What to produce
Look through the records below for the line with "Click the pencil". Return that line and each one after it up to and including the line with "You are a computer-use agent. The image size is (1288, 937).", exactly.
%%
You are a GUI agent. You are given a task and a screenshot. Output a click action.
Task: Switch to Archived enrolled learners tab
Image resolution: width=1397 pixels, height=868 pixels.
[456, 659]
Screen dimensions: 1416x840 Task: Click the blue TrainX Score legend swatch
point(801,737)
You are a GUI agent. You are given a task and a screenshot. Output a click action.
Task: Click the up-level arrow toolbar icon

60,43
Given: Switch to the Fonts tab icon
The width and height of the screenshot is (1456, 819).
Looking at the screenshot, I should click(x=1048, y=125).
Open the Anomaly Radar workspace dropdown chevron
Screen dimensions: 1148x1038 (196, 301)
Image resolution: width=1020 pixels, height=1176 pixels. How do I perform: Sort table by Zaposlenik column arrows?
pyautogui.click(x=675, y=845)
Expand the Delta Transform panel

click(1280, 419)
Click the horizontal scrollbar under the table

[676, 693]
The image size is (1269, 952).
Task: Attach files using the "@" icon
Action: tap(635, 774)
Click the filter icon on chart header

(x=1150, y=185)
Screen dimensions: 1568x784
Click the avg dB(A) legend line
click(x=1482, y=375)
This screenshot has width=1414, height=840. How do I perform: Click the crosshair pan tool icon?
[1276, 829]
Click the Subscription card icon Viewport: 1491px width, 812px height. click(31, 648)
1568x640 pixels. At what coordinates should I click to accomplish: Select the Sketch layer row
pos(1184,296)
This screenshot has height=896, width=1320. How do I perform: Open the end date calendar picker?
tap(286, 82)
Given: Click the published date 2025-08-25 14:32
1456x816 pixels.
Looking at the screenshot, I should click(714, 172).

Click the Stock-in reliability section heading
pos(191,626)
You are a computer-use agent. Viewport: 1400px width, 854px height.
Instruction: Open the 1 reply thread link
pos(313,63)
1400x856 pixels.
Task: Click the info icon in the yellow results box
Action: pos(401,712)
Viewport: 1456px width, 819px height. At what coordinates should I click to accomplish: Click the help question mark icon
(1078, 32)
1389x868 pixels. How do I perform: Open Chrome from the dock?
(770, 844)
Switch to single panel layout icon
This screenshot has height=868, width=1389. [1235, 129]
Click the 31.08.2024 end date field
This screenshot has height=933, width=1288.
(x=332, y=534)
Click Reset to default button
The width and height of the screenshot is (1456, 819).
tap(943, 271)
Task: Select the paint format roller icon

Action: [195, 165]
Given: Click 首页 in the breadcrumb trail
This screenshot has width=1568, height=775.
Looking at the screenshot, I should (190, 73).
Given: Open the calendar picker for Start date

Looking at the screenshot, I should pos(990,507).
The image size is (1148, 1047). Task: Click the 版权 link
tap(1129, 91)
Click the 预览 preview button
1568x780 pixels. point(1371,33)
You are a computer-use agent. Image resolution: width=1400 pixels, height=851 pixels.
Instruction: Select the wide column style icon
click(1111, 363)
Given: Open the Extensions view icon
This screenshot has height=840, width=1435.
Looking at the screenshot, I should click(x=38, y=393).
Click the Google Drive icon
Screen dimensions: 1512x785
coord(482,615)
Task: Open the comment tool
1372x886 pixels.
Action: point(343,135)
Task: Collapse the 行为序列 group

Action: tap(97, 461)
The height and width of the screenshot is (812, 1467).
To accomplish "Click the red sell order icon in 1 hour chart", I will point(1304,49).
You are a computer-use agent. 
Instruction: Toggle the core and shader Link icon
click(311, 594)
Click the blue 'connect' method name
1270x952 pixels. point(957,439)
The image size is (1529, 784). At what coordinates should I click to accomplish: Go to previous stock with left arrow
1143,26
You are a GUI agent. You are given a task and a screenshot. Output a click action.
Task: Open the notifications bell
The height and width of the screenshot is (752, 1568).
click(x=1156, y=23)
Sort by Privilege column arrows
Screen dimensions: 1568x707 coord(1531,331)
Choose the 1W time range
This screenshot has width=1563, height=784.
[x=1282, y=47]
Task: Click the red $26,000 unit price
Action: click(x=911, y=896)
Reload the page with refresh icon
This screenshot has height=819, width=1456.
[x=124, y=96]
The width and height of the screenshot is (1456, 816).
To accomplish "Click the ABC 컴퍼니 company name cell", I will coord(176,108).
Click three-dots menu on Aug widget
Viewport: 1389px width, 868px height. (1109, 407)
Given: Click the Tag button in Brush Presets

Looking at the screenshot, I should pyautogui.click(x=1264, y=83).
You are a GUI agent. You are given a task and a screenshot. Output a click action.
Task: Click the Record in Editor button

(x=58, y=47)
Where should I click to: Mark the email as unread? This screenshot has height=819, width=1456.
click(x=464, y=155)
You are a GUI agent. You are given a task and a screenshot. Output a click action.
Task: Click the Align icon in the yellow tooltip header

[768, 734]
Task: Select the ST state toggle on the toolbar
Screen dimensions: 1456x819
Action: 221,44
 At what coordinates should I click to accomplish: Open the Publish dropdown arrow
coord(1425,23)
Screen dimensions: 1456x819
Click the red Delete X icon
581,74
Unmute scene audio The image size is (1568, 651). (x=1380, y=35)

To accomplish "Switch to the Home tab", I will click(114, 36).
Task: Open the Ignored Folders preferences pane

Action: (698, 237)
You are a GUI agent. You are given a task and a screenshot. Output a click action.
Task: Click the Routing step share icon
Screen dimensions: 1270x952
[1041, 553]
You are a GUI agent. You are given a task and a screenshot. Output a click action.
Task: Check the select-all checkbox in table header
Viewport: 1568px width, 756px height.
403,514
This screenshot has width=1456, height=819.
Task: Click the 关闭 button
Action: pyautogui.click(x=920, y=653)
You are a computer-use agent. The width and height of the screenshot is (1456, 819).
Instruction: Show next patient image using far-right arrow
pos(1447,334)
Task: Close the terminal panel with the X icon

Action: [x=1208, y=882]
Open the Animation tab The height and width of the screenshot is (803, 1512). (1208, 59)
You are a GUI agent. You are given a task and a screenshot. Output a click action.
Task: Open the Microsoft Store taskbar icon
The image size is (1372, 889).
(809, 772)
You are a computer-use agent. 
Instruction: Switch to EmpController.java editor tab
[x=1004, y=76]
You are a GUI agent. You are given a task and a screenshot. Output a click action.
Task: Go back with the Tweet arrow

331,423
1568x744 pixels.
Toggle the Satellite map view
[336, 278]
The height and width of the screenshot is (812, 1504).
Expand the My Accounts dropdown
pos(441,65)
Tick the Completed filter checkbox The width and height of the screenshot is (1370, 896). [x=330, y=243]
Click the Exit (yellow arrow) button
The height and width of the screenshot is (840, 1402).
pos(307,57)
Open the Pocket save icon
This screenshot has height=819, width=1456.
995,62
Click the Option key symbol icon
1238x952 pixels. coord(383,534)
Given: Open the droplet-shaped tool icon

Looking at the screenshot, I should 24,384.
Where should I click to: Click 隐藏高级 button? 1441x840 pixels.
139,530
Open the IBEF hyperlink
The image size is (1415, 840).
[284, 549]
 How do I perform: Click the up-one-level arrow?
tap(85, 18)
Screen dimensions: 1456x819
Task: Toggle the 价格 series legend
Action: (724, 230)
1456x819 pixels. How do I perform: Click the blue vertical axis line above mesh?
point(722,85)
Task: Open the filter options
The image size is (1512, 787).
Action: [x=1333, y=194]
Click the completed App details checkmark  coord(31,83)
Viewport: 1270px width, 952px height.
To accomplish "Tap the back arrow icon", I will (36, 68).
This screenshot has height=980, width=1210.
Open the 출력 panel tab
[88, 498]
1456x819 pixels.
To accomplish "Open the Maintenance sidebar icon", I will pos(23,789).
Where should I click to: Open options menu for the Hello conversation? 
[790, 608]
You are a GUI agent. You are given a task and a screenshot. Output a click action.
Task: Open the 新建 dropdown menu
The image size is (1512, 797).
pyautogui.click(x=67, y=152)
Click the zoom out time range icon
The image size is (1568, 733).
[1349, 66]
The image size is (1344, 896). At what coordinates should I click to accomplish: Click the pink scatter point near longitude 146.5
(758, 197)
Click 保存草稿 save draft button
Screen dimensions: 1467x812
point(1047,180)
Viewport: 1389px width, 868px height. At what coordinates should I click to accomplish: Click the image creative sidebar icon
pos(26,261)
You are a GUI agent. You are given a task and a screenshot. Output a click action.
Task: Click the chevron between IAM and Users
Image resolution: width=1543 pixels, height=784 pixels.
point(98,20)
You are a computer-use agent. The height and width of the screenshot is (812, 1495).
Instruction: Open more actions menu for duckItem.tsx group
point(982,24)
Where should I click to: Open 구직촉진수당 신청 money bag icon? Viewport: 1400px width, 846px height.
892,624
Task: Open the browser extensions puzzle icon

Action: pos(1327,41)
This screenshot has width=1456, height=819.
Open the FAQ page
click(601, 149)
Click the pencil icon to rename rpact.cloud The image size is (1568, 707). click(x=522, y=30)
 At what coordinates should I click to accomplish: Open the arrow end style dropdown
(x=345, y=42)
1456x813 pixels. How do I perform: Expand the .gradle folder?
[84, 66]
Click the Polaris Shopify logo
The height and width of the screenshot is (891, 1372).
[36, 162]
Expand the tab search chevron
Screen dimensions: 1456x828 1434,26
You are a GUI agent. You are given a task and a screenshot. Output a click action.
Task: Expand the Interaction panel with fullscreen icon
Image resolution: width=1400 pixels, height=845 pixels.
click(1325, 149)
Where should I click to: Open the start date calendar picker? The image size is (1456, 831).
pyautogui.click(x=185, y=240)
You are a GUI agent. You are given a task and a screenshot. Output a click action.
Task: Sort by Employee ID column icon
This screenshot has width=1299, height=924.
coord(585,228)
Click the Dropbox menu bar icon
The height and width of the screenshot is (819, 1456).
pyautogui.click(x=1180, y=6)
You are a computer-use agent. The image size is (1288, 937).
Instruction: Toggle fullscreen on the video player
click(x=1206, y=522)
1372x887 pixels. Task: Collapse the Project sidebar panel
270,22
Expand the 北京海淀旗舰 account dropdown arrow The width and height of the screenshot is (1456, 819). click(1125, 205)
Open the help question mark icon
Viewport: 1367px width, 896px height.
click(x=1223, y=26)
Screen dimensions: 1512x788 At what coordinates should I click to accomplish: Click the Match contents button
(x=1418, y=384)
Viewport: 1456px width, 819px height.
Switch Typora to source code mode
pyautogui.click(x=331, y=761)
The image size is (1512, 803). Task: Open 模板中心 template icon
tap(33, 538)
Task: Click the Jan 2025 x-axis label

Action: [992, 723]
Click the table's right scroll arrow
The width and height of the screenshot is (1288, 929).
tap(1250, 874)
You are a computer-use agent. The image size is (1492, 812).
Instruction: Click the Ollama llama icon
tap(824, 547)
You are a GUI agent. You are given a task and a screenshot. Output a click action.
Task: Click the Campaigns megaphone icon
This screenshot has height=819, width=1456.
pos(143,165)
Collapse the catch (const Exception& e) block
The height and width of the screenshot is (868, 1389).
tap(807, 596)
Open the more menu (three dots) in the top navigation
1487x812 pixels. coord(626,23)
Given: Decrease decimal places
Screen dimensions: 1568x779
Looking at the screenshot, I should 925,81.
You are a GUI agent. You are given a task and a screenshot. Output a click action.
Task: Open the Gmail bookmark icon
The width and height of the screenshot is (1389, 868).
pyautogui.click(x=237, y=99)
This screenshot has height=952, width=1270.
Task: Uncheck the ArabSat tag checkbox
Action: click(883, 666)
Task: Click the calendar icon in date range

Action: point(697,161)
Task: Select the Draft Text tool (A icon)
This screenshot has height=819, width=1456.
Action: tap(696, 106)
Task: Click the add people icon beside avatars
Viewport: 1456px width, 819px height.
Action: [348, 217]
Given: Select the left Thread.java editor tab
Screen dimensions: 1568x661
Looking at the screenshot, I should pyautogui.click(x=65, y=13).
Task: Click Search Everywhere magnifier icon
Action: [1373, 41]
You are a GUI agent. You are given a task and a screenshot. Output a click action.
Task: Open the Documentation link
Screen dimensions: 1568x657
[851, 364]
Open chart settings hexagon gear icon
%%
Exercise solution
Click the pencil icon to rename rpact.cloud The image size is (1568, 707). click(x=522, y=30)
 At what coordinates should I click to accomplish: Open the arrow end style dropdown
(x=345, y=42)
1456x813 pixels. How do I perform: Expand the .gradle folder?
[84, 66]
Click the Polaris Shopify logo
The height and width of the screenshot is (891, 1372).
[36, 162]
Expand the tab search chevron
Screen dimensions: 1456x828 1434,26
You are a GUI agent. You are given a task and a screenshot. Output a click action.
Task: Expand the Interaction panel with fullscreen icon
Image resolution: width=1400 pixels, height=845 pixels.
click(1325, 149)
Where should I click to: Open the start date calendar picker? The image size is (1456, 831).
pyautogui.click(x=185, y=240)
You are a GUI agent. You are given a task and a screenshot. Output a click action.
Task: Sort by Employee ID column icon
This screenshot has width=1299, height=924.
coord(585,228)
Click the Dropbox menu bar icon
The height and width of the screenshot is (819, 1456).
pyautogui.click(x=1180, y=6)
You are a computer-use agent. The image size is (1288, 937).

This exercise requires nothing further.